--- REQUIRED WORK ---
Among the records that follow, set down only the lines from the one containing "Click the Bluetooth" to the one containing "disk name label", both included, exactly.

= = = =

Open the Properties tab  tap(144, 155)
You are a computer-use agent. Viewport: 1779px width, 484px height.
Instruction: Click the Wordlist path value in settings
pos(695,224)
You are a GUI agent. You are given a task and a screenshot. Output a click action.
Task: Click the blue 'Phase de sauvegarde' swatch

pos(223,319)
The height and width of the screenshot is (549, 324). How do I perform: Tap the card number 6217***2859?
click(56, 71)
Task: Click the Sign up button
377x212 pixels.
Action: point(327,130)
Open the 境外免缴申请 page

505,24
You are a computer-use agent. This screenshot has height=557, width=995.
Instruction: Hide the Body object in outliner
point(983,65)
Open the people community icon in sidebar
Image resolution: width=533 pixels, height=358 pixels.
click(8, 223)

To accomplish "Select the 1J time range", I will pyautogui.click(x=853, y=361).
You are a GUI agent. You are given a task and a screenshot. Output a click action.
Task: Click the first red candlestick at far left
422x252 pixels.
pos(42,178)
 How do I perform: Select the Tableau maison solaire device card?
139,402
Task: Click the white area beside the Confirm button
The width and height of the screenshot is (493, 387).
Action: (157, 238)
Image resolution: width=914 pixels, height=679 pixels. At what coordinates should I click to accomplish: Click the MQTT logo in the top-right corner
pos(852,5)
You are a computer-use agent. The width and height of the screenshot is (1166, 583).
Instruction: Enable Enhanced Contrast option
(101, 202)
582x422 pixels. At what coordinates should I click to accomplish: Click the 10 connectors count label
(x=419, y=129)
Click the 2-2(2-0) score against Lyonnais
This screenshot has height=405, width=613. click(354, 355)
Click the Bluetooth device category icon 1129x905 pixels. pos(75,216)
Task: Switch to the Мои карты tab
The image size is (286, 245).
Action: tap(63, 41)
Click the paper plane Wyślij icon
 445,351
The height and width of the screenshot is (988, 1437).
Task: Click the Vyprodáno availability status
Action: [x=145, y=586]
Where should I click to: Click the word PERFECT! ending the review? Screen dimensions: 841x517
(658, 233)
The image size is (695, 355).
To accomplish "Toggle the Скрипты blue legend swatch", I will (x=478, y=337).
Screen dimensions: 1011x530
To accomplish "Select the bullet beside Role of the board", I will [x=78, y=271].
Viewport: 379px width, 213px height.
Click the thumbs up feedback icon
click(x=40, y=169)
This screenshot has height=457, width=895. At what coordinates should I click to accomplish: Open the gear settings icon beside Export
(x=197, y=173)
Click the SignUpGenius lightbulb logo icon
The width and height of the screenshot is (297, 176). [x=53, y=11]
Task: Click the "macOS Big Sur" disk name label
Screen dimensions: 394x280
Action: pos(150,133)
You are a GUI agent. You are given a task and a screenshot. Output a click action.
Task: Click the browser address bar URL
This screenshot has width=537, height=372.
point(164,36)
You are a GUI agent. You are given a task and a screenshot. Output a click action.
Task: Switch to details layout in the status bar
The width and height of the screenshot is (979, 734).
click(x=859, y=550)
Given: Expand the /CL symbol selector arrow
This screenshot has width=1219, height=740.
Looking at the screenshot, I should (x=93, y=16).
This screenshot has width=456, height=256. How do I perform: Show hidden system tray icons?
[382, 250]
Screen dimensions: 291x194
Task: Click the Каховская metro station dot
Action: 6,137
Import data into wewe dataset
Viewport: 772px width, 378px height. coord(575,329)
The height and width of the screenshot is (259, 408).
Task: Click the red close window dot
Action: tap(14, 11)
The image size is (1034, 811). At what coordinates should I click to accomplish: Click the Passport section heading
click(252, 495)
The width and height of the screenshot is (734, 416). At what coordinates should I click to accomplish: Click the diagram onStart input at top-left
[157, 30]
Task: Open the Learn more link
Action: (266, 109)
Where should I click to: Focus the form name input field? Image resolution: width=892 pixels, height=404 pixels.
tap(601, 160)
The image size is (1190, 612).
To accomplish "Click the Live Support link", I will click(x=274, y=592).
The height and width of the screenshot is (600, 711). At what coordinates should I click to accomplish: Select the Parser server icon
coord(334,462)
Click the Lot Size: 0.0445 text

= = = =

--- RESPONSE AREA ---
Click the Bluetooth device category icon 1129x905 pixels. pos(75,216)
Task: Switch to the Мои карты tab
The image size is (286, 245).
Action: tap(63, 41)
Click the paper plane Wyślij icon
 445,351
The height and width of the screenshot is (988, 1437).
Task: Click the Vyprodáno availability status
Action: [x=145, y=586]
Where should I click to: Click the word PERFECT! ending the review? Screen dimensions: 841x517
(658, 233)
The image size is (695, 355).
To accomplish "Toggle the Скрипты blue legend swatch", I will (x=478, y=337).
Screen dimensions: 1011x530
To accomplish "Select the bullet beside Role of the board", I will [x=78, y=271].
Viewport: 379px width, 213px height.
Click the thumbs up feedback icon
click(x=40, y=169)
This screenshot has height=457, width=895. At what coordinates should I click to accomplish: Open the gear settings icon beside Export
(x=197, y=173)
Click the SignUpGenius lightbulb logo icon
The width and height of the screenshot is (297, 176). [x=53, y=11]
Task: Click the "macOS Big Sur" disk name label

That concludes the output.